» Brief
Show every line of the records below that contains the word "computer".

== Extracted material ==

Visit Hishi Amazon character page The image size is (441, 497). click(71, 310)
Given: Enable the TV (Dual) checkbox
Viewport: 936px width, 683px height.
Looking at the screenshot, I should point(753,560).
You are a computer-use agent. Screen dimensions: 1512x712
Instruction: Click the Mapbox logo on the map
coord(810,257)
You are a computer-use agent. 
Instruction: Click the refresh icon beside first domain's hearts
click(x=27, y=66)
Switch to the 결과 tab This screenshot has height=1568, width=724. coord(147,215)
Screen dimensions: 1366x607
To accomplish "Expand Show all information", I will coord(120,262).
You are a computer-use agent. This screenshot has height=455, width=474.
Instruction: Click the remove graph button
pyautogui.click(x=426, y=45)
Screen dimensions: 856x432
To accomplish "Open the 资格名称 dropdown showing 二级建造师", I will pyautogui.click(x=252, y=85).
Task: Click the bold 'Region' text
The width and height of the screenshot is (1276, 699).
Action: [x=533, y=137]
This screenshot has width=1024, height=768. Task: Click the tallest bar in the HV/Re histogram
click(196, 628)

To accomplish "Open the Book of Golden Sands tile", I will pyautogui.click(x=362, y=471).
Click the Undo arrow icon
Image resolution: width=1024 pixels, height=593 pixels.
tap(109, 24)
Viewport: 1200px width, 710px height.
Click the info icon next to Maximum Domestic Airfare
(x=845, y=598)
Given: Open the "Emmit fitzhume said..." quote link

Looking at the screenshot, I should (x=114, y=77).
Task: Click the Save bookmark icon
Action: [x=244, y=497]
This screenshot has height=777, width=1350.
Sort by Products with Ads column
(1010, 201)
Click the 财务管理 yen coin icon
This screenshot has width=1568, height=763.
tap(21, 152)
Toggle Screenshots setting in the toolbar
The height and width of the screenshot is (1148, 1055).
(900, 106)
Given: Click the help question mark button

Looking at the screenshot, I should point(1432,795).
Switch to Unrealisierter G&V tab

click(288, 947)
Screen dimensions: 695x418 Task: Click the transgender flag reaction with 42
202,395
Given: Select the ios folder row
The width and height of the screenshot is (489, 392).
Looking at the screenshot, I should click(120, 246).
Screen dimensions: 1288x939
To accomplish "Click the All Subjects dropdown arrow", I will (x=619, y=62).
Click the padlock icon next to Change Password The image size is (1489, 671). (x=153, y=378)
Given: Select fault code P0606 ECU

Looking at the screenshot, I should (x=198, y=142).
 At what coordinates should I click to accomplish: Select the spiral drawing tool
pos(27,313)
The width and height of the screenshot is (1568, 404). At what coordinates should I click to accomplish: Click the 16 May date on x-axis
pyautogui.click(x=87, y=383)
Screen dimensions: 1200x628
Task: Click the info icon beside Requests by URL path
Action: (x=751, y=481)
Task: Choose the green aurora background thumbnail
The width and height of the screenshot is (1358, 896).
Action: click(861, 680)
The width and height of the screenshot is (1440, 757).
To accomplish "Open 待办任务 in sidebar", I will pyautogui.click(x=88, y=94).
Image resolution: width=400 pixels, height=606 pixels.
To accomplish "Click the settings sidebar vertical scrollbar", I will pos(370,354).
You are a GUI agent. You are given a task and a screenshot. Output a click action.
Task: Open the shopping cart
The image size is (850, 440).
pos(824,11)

===

» Written answer
You are a computer-use agent. Screen dimensions: 1512x712
You are a computer-use agent. 
You are a computer-use agent. This screenshot has height=455, width=474.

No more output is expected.